Thinking that under the circumstances it was just as well to let him wriggle into his coat unaided, I stayed put. But also thinking that he might take a notion to try a simple little trick himself, when the front door slammed I got up and moseyed to the hall for a look through the one-way glass panel, and saw him cross to the sidewalk and get into his car, the door of which had been opened for an inspector.

When I returned to the office Wolfe was leaning back with his eyes closed and his brow creased. I sat. I hoped to God he didn't feel as helpless and useless as I did, but from the expression on his face I had another hope coming. I looked at my wrist and saw 2:52. When I looked again it said 3:06. I wanted to yawn but thought I didn't deserve to, and choked it.

Wolfe's voice blurted, "Where's Mr. Wellman?"

"In Peoria. He went Friday."

He had opened his-eyes and straightened up. "How long does it take an airplane to get to Los Angeles?"

"Ten or eleven hours. Some of them more."

"When does the next one go?"

"I don't know."

"Find out. Wait. Have we ever before been driven to extremities as now?"

"No."

"I agree. His gambit of that notation on that letter - what for? Confound him! Nothing but denials. You have the name and address of Dykes's sister in California."

"Yes, sir."

"Phone Mr. Wellman and tell him that I propose to send you to see her. Tell him it is either that or abandon the case. If he approves the expenditure, reserve a seat on the next plane and get packed. By then I shall have instructions ready for you. Is there plenty of cash in the safe?"

"Yes."

"Take enough. You are willing to cross the continent in an airplane?"

"I'll risk it."

He shuddered. He regards a twenty-block taxi ride as a reckless gamble.

14

I HADN'T been to the West Coast for several years. I slept most of the night but woke up when the stewardess brought morning coffee and then kept my eyes open for a look down at the country. There is no question that a desert landscape is neater than where things have simply got to grow, and of course they don't have the weed problem, but from up above I saw stretches where even a few good big weeds would have been a help.

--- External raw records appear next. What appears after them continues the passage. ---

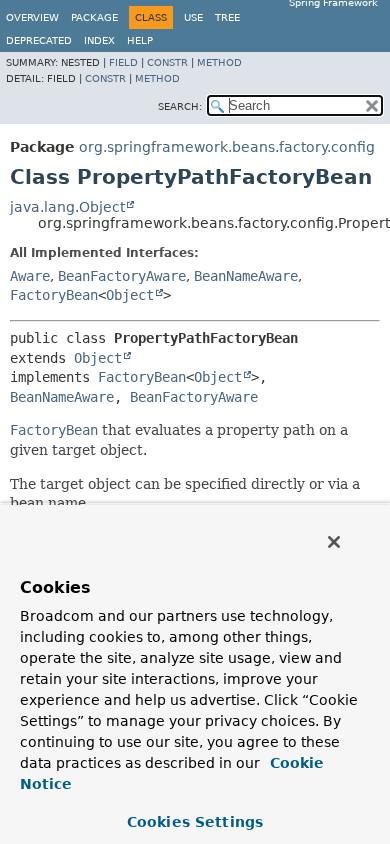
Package (94, 17)
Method (219, 62)
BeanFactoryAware (122, 276)
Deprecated (39, 40)
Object (130, 295)
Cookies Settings (195, 822)
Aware (30, 276)
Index (99, 40)
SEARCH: (180, 106)
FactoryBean (54, 295)
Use (193, 17)
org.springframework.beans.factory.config (227, 147)
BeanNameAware (246, 276)
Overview (32, 17)
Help (140, 40)
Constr (167, 62)
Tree (227, 17)
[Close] (334, 542)
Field (123, 62)
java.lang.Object (67, 207)
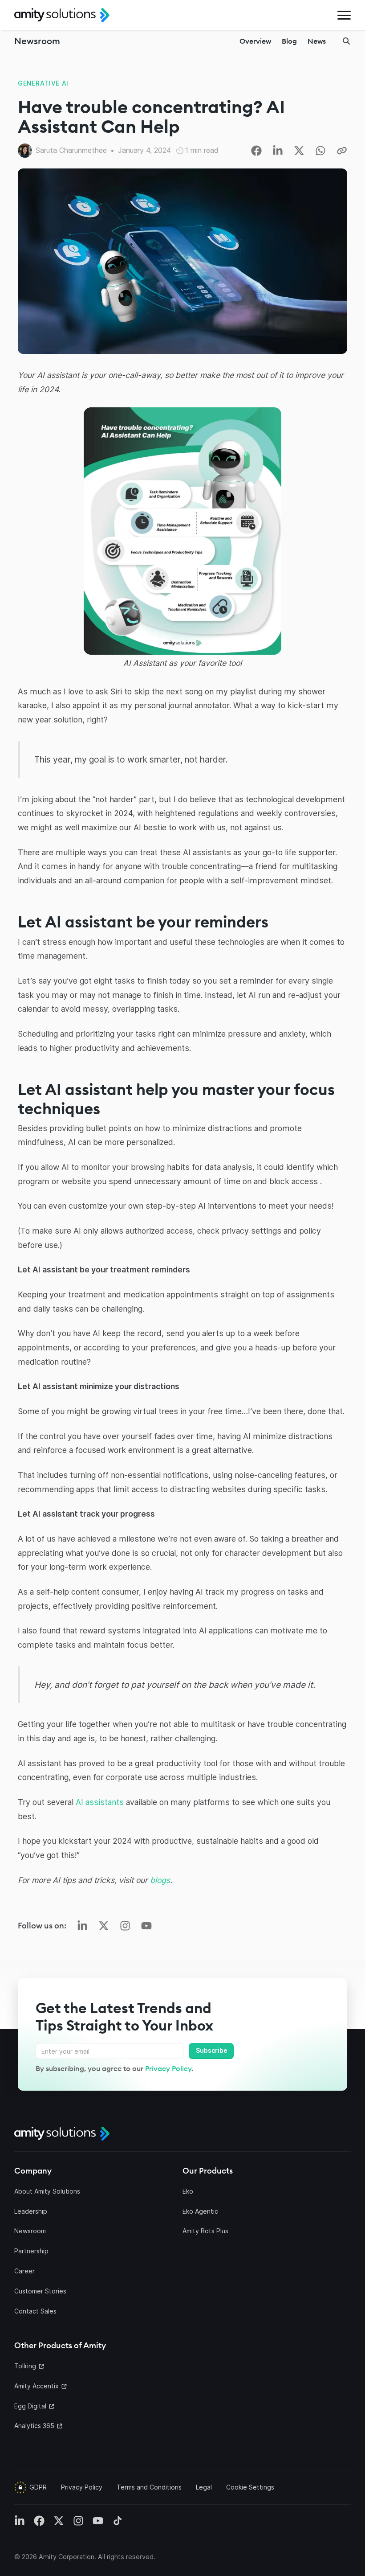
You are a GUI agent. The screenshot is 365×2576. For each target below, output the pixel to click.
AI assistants (100, 1802)
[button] (344, 15)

My watch said 11:10 as the plane taxied to a stop on the concrete of the Los Angeles airport, and I set it back to ten past eight before I arose and filed out to the gangway and off. It was warm and muggy, with no sign of the sun. By the time I got my suitcase and found a taxi I had to use a handkerchief on my face and neck. Then the breeze through the open window came at me, and, not wanting to get pneumonia in a foreign country, I shut the window. The people didn't look as foreign as some of the architecture and most of the vegetation. Before we got to the hotel it started to rain.

I had a regulation breakfast and then went up and had a regulation bath. My room - it was the Riviera - had too many colors scattered around but was okay. It smelled swampy, but I couldn't open a window on account of the rain. When I was through bathing and shaving and dressing and unpacking it was after eleven, and I got at the phone and asked Information for the number of Clarence O. Potter, 2819 Whitecrest Avenue, Glendale.

I called the number, and after three whirs a female voice told my ear hello.

I was friendly but not sugary. "May I speak to Mrs. Clarence Potter, please?"